L’OMS a présenté au cours de ce congrès ses données sur l’évolution de l’antibiorésistance dans le monde sur la période 2018-2022 (Tosas Auget et al., abstract E0498). Au global, la prévalence de S. aureus résistant à la méticilline et de E. coli résistant aux céphalosporines de 3e génération dans les bactériémies était de 37,5% et 23,8%, respectivement. Ces tendances apparaissent comme stables comparé aux années précédentes. À noter également une augmentation de près de 70% de la prévalence globale des bactériémies à K. pneumoniae productrice de carbapénémase entre 2018 et 2022. [les carbapénémases sont des enzymes que produisent les entérobactéries et qui inactivent les carbapénèmes, dernière génération des antibiotiques de la classe des β-lactamines]. Les pays du Sud portent toujours le plus lourd fardeau, notamment dans le sous-continent indien et en Afrique centrale.
Cette association entre précarité et antibiorésistance s’étend jusque dans nos contrées. Plus proche de nous, une équipe nantaise s’est en effet intéressée aux facteurs sociodémographiques associés à la survenue d’infections urinaires communautaires à E. coli BLSE (Prime et al., abstract E0433) en croisant la base de données PRIMO avec les conditions de vie, l’état de santé et les données démographiques récupérés auprès de l’Insee et de l’assurance maladie. Les données ont été analysées à l’échelle des intercommunalités.
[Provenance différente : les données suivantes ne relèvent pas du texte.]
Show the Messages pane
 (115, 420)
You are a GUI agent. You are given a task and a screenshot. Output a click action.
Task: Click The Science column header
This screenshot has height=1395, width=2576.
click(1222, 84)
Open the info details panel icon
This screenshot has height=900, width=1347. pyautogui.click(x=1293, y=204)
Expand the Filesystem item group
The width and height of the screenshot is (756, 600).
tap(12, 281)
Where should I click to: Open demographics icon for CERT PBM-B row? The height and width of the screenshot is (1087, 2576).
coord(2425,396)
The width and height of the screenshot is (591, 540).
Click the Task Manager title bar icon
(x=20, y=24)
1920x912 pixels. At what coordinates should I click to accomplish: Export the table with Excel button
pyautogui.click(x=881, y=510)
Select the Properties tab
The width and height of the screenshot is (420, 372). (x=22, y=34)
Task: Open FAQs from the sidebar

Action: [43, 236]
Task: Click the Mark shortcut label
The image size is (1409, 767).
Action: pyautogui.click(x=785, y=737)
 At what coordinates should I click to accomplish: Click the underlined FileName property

Parmi les variables analysées, le nombre d’enfants de moins de cinq ans vivant au sein du foyer (IRR = 1.08 [1.04 – 1.13), ou le caractère surpeuplé du logement (IRR = 1.02 [1.01 – 1.22]) étaient associées à la survenue d’infections urinaire communautaires à E. coli BLSE.
L’IA prédictive
Face à ce constat, la lutte contre l’antibiorésistance s’appuie dorénavant sur les nouvelles avancées en termes de détection et de surveillance de ces pathogènes. Deux équipes ont par exemple présenté leur modèle de machine learning, qui fait appel aux réseaux de neurones pour permettre à un programme ou à un système informatique de développer ses performances de manière autonome, afin d’optimiser et de prédire la résistance de certaines souches bactériennes aux antibiotiques. C’est ainsi qu’une équipe chinoise a utilisé le séquençage génome complet (whole genome sequencing, WGS) pour construire un modèle de machine learning dans le but de prédire la résistance de souches de K. pneumoniae à 11 antibiotiques dont les carbapénèmes.
Ce modèle a pu prédire, avec une précision pouvant atteindre 90%, les souches non sensibles ou présentant des mutations associées à la résistance antimicrobienne (Jia et al., abstract O0734). En France, l’équipe du CNR de la résistance antimicrobienne basée au CHU de Bicêtre a développé un modèle de machine learning basé sur les données de spectrométrie de masse (MALDI-TOF) afin d’identifier les souches de K. pneumoniae ST23, qui sont des souches de K. pneumoniae productrices de carbapénémases particulièrement virulentes. Les modèles obtenus ont affiché une performance allant jusqu’à 95% pour la détection de ces souches (Dorter et al., abstract O0736). Ces avancées prometteuses seront peut-être un jour employées en pratique clinique pour réduire le délai de détection des pathogènes résistants et adapter plus rapidement l’antibiothérapie proposée.
De nouvelles molécules
Mais la lutte contre l’antibiorésistance passera aussi par le développement de nouvelles molécules et de nouvelles voies pour vaincre les infections les plus difficiles à traiter. Une équipe de l’Université d’Exeter au Royaume-Uni a par exemple présenté l’utilisation d’un traitement basé sur l’édition du génome à l’aide de CRISPR-Cas9 pour lutter contre des souches de E. coli BLSE. Ces « ciseaux moléculaires » entrainent la mort de la bactérie par l’édition du gène blaCTX-M-15. Ce modèle s’est avéré efficace pour détruire 99% des souches exposées, même si des facteurs d’échappement ont été identifiés (Morros-Bernaus et al, abstract L0011).
Les Viennois, hôtes de cette 35e ESCMID Global, ont de leur côté identifié une nouvelle molécule appelée NQNO, un métabolite secondaire de Pseudomonas aeruginosa qui s’est avéré efficace in vitro contre des souches de N. gonorrhae multi-résistantes, tout en gardant un spectre particulièrement étroit puisqu’elle n’a pas montré d’activité contre les souches commensales de Neisseria et les lactobacilles de la flore vaginale (Nguyen et al., abstract L0012). Ces résultats sont encore préliminaires et le chemin sera encore long avant d’envisager une application dans la pratique clinique quotidienne, mais il est clair qu’en 2025 à Vienne, la lutte contre la résistance aux antibiotiques n’a pas encore dit son dernier mot.